ABOUT THIS TASK:
Give the records again exactly, with every character kept.

━━ SUPPLIED DATA ━━

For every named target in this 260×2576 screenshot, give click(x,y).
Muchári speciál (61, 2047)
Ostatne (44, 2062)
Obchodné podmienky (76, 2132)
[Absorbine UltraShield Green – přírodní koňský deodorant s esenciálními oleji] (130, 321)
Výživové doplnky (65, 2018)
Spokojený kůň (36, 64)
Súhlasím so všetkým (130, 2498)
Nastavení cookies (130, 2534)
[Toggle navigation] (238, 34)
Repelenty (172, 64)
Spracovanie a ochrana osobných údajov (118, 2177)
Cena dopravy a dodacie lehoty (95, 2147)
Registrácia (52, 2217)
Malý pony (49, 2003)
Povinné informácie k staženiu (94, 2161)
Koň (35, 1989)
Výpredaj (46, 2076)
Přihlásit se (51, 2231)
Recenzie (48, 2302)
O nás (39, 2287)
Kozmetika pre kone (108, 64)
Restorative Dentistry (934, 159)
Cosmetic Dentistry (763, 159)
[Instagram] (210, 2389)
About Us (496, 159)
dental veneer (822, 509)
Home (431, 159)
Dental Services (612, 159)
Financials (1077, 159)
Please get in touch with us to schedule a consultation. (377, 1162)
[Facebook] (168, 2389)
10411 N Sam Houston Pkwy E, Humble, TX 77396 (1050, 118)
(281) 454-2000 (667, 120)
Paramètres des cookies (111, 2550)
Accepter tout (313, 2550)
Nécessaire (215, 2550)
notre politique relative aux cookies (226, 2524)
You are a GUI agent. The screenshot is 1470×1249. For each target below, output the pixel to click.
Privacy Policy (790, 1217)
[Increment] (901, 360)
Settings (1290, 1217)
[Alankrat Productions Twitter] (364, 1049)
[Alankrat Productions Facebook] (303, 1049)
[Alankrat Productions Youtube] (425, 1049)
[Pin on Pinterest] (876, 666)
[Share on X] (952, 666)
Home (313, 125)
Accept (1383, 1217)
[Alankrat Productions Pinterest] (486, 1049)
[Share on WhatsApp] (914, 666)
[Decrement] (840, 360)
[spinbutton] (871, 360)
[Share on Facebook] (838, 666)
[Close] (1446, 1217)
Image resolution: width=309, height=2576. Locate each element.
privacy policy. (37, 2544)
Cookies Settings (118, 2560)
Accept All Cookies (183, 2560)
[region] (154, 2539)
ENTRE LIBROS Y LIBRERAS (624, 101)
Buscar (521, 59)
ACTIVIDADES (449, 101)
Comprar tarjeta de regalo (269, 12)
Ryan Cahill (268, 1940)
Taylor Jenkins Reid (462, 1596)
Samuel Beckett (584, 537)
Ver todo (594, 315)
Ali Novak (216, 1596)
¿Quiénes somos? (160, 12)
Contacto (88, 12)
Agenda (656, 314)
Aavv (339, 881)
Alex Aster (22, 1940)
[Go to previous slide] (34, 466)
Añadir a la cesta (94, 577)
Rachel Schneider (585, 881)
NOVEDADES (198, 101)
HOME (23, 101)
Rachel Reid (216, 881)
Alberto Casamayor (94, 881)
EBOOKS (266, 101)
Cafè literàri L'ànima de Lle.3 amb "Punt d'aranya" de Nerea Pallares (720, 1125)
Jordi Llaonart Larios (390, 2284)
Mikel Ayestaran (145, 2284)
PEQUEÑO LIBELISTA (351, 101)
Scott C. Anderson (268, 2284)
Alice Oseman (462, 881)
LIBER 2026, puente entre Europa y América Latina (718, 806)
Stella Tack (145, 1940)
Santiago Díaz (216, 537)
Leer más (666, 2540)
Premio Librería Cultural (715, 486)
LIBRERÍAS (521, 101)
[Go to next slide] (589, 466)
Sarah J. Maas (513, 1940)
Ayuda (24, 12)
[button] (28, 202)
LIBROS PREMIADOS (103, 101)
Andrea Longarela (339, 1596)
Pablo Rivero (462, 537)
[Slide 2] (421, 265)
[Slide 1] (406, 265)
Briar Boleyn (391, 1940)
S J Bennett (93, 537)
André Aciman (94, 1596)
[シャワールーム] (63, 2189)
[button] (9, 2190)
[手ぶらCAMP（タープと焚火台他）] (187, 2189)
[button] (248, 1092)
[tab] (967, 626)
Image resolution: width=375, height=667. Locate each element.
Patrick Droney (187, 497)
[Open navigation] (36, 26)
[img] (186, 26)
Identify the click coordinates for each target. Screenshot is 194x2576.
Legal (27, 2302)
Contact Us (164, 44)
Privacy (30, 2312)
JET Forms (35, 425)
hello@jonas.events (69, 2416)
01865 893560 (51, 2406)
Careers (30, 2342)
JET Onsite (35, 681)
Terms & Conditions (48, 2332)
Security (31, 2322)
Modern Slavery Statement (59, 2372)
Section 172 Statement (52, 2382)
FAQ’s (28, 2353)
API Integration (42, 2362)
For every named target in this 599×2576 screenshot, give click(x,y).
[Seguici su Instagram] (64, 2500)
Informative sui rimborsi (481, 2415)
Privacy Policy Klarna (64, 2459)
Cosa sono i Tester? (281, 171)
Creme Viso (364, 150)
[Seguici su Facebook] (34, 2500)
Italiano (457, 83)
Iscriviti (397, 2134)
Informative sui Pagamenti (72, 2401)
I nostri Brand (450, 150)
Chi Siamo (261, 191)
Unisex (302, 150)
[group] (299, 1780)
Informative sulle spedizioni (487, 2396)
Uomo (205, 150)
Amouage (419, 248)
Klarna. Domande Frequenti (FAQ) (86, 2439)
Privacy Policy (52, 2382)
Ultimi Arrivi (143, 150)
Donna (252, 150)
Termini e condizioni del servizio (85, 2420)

━━━

RESULT OF THIS EXERCISE:
For every named target in this 260×2576 screenshot, give click(x,y).
Muchári speciál (61, 2047)
Ostatne (44, 2062)
Obchodné podmienky (76, 2132)
[Absorbine UltraShield Green – přírodní koňský deodorant s esenciálními oleji] (130, 321)
Výživové doplnky (65, 2018)
Spokojený kůň (36, 64)
Súhlasím so všetkým (130, 2498)
Nastavení cookies (130, 2534)
[Toggle navigation] (238, 34)
Repelenty (172, 64)
Spracovanie a ochrana osobných údajov (118, 2177)
Cena dopravy a dodacie lehoty (95, 2147)
Registrácia (52, 2217)
Malý pony (49, 2003)
Povinné informácie k staženiu (94, 2161)
Koň (35, 1989)
Výpredaj (46, 2076)
Přihlásit se (51, 2231)
Recenzie (48, 2302)
O nás (39, 2287)
Kozmetika pre kone (108, 64)
Restorative Dentistry (934, 159)
Cosmetic Dentistry (763, 159)
[Instagram] (210, 2389)
About Us (496, 159)
dental veneer (822, 509)
Home (431, 159)
Dental Services (612, 159)
Financials (1077, 159)
Please get in touch with us to schedule a consultation. (377, 1162)
[Facebook] (168, 2389)
10411 N Sam Houston Pkwy E, Humble, TX 77396 (1050, 118)
(281) 454-2000 (667, 120)
Paramètres des cookies (111, 2550)
Accepter tout (313, 2550)
Nécessaire (215, 2550)
notre politique relative aux cookies (226, 2524)
You are a GUI agent. The screenshot is 1470×1249. For each target below, output the pixel to click.
Privacy Policy (790, 1217)
[Increment] (901, 360)
Settings (1290, 1217)
[Alankrat Productions Twitter] (364, 1049)
[Alankrat Productions Facebook] (303, 1049)
[Alankrat Productions Youtube] (425, 1049)
[Pin on Pinterest] (876, 666)
[Share on X] (952, 666)
Home (313, 125)
Accept (1383, 1217)
[Alankrat Productions Pinterest] (486, 1049)
[Share on WhatsApp] (914, 666)
[Decrement] (840, 360)
[spinbutton] (871, 360)
[Share on Facebook] (838, 666)
[Close] (1446, 1217)
Image resolution: width=309, height=2576. Locate each element.
privacy policy. (37, 2544)
Cookies Settings (118, 2560)
Accept All Cookies (183, 2560)
[region] (154, 2539)
ENTRE LIBROS Y LIBRERAS (624, 101)
Buscar (521, 59)
ACTIVIDADES (449, 101)
Comprar tarjeta de regalo (269, 12)
Ryan Cahill (268, 1940)
Taylor Jenkins Reid (462, 1596)
Samuel Beckett (584, 537)
Ver todo (594, 315)
Ali Novak (216, 1596)
¿Quiénes somos? (160, 12)
Contacto (88, 12)
Agenda (656, 314)
Aavv (339, 881)
Alex Aster (22, 1940)
[Go to previous slide] (34, 466)
Añadir a la cesta (94, 577)
Rachel Schneider (585, 881)
NOVEDADES (198, 101)
HOME (23, 101)
Rachel Reid (216, 881)
Alberto Casamayor (94, 881)
EBOOKS (266, 101)
Cafè literàri L'ànima de Lle.3 amb "Punt d'aranya" de Nerea Pallares (720, 1125)
Jordi Llaonart Larios (390, 2284)
Mikel Ayestaran (145, 2284)
PEQUEÑO LIBELISTA (351, 101)
Scott C. Anderson (268, 2284)
Alice Oseman (462, 881)
LIBER 2026, puente entre Europa y América Latina (718, 806)
Stella Tack (145, 1940)
Santiago Díaz (216, 537)
Leer más (666, 2540)
Premio Librería Cultural (715, 486)
LIBRERÍAS (521, 101)
[Go to next slide] (589, 466)
Sarah J. Maas (513, 1940)
Ayuda (24, 12)
[button] (28, 202)
LIBROS PREMIADOS (103, 101)
Andrea Longarela (339, 1596)
Pablo Rivero (462, 537)
[Slide 2] (421, 265)
[Slide 1] (406, 265)
Briar Boleyn (391, 1940)
S J Bennett (93, 537)
André Aciman (94, 1596)
[シャワールーム] (63, 2189)
[button] (9, 2190)
[手ぶらCAMP（タープと焚火台他）] (187, 2189)
[button] (248, 1092)
[tab] (967, 626)
Image resolution: width=375, height=667. Locate each element.
Patrick Droney (187, 497)
[Open navigation] (36, 26)
[img] (186, 26)
Identify the click coordinates for each target. Screenshot is 194x2576.
Legal (27, 2302)
Contact Us (164, 44)
Privacy (30, 2312)
JET Forms (35, 425)
hello@jonas.events (69, 2416)
01865 893560 (51, 2406)
Careers (30, 2342)
JET Onsite (35, 681)
Terms & Conditions (48, 2332)
Security (31, 2322)
Modern Slavery Statement (59, 2372)
Section 172 Statement (52, 2382)
FAQ’s (28, 2353)
API Integration (42, 2362)
For every named target in this 599×2576 screenshot, give click(x,y).
[Seguici su Instagram] (64, 2500)
Informative sui rimborsi (481, 2415)
Privacy Policy Klarna (64, 2459)
Cosa sono i Tester? (281, 171)
Creme Viso (364, 150)
[Seguici su Facebook] (34, 2500)
Italiano (457, 83)
Iscriviti (397, 2134)
Informative sui Pagamenti (72, 2401)
I nostri Brand (450, 150)
Chi Siamo (261, 191)
Unisex (302, 150)
[group] (299, 1780)
Informative sulle spedizioni (487, 2396)
Uomo (205, 150)
Amouage (419, 248)
Klarna. Domande Frequenti (FAQ) (86, 2439)
Privacy Policy (52, 2382)
Ultimi Arrivi (143, 150)
Donna (252, 150)
Termini e condizioni del servizio (85, 2420)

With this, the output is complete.